## Provided text
+ + + + + + +

LVCA (pronounced "luca")

Introduction

LVCA is a tool for building programming languages. It has an intentionally small core. You create a language by specifying (1) its syntax, (2) its statics (ie typechecking rules), and (3) its dynamics (ie how it evaluates).

LVCA then provides tools:

• parser
• pretty-printer
• interpreter
• debugger

Things that don't yet exist but can and should:

• An automatic typechecker
  • I'd like to have at least two versions of this. Ideally, all of your typechecking rules are specified in a bidirectional style, which gives us an algorithm for typechecking. Failing that, rules might be specified in an ad-hoc way and solved via an SMT solver.
• Automatic serialization (to JSON, cbor, or some other format)
• Relatedly, content-identifiation
• Language-server protocol implementation

Example

First we define the abstract syntax of the language. This simple language only has booleans and functions.

tm :=
  // a term can be a simple boolean literal
  | true()
  | false()

  // ... or a type-annotated term (holding a tm and a ty)
  | annot(tm; ty)

  // ... an if-then-else
  | ite(tm; tm; tm)

  // ... or a function or function application. Note the `tm. tm` syntax means
  // that we bind a `tm` in the body of the function (also a `tm`). Contrast
  // with `tm; tm` which means there are two `tm` children.
  | lam(tm. tm)
  | app(tm; tm)

ty :=
  // a type is either a bool
  | bool()
  // or an arrow between two types
  | arr(ty; ty)

The syntax we're using here comes from Robert Harper's Practical Foundations for Programming Languages.

Next we define the typechecking rules for this language. We support expressing typing rules in a bidirectional style. I'd like to add support for unification in the future.

----------------------- (bool intro 1)
ctx |- true() => bool()

+ + + + + + +

## Source excerpt
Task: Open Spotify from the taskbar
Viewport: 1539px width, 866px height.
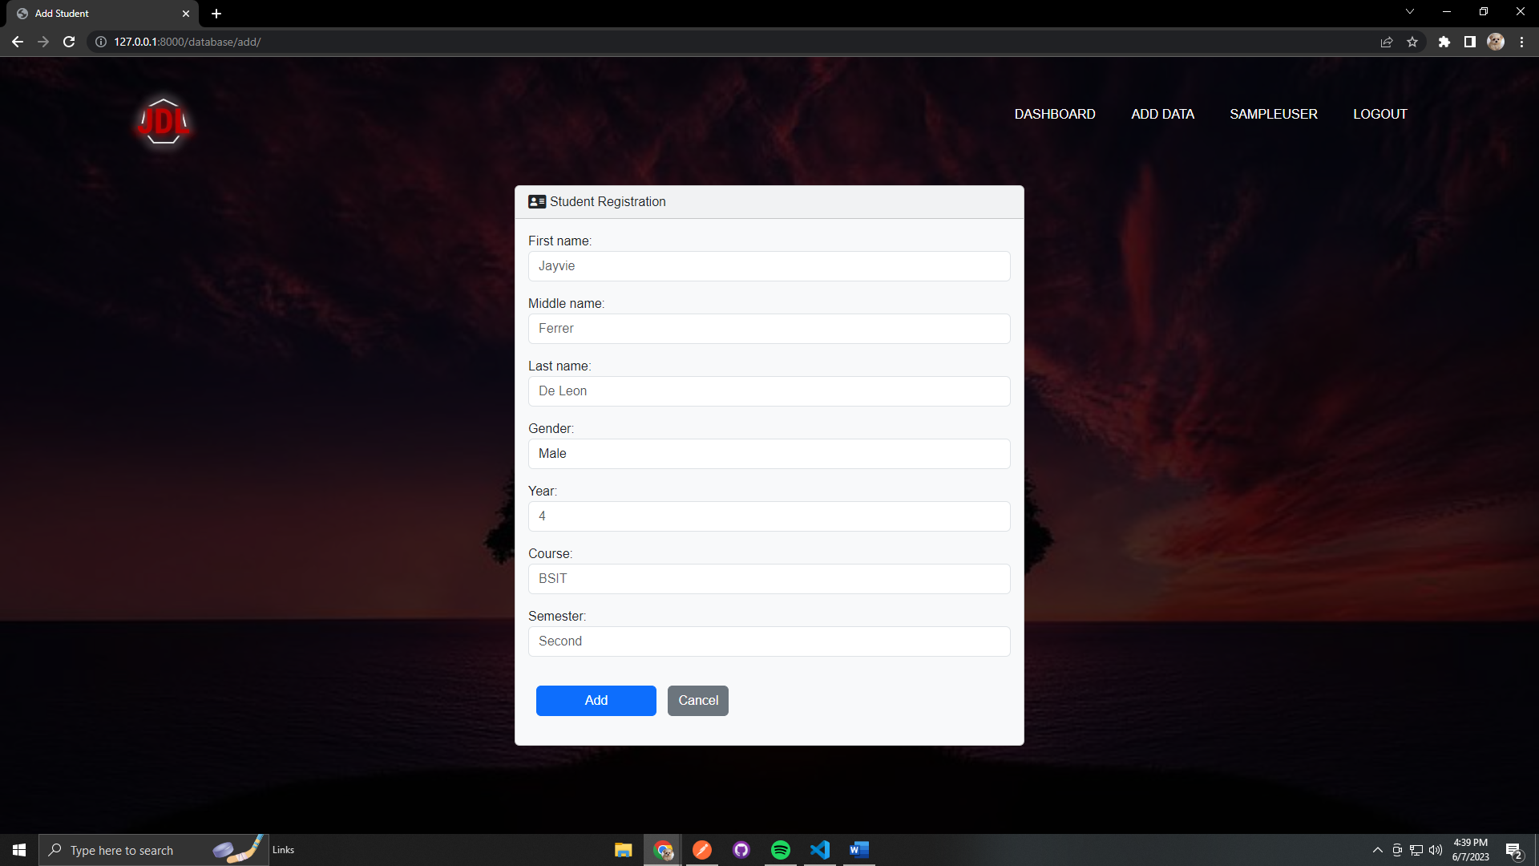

+ + + + + + +

## Tasks to carry out
**a)** Answer each question from the LVCA text, one line per answer, marked (i), (ii), (iii) like the questions.
(i) What three things does a user specify to create a language?
(ii) Which book does the syntax used in the example come from?
(iii) What does the `tm; tm` syntax mean?
**b)** List every tool that the LVCA text says LVCA already provides.
**c)** Write the next part of the LVCA text, continuing after its last line.

## Task-by-task outputs
**a)**
(i) Its syntax, its statics (typechecking rules), and its dynamics (how it evaluates).
(ii) Robert Harper's Practical Foundations for Programming Languages.
(iii) There are two `tm` children.

**b)**
parser
pretty-printer
interpreter
debugger

**c)**
------------------------ (bool intro 2)
ctx |- false() => bool()

      ctx |- tm <= ty
-------------------------- (annot)
ctx |- annot(tm; ty) => ty

ctx |- t1 <= bool()  ctx |- t2 <= ty  ctx |- t3 <= ty
----------------------------------------------------- (bool elim)
           ctx |- ite(t1; t2; t3) <= ty

    ctx, x : ty1 |- tm <= ty2
---------------------------------- (lam intro)
ctx |- lam(x. tm) <= arr(ty1; ty2)

ctx |- tm1 => arr(ty1; ty2)  ctx |- tm2 <= ty1
---------------------------------------------- (lam elim)
        ctx |- app(tm1; tm2) => ty2

// important: this rule must go last or else it will subsume all others
ctx |- tm => ty
--------------- (switch)
ctx |- tm <= ty

Lastly, we define the denotational semantics of the language.

[[ true()          ]] = true()
[[ false()         ]] = false()
[[ annot(tm; ty)   ]] = [[ tm ]]
[[ ite(t1; t2; t3) ]] = case([[ t1 ]]; true() -> [[ t2 ]]; false() -> [[ t3 ]])
[[ lam(x. body)    ]] = lam(x. [[ body ]])
[[ app(fun; arg)   ]] = app([[ fun ]]; [[ arg ]])

Given all of these pieces, we can automatically produce an interpreter that typechecks and evaluates expressions.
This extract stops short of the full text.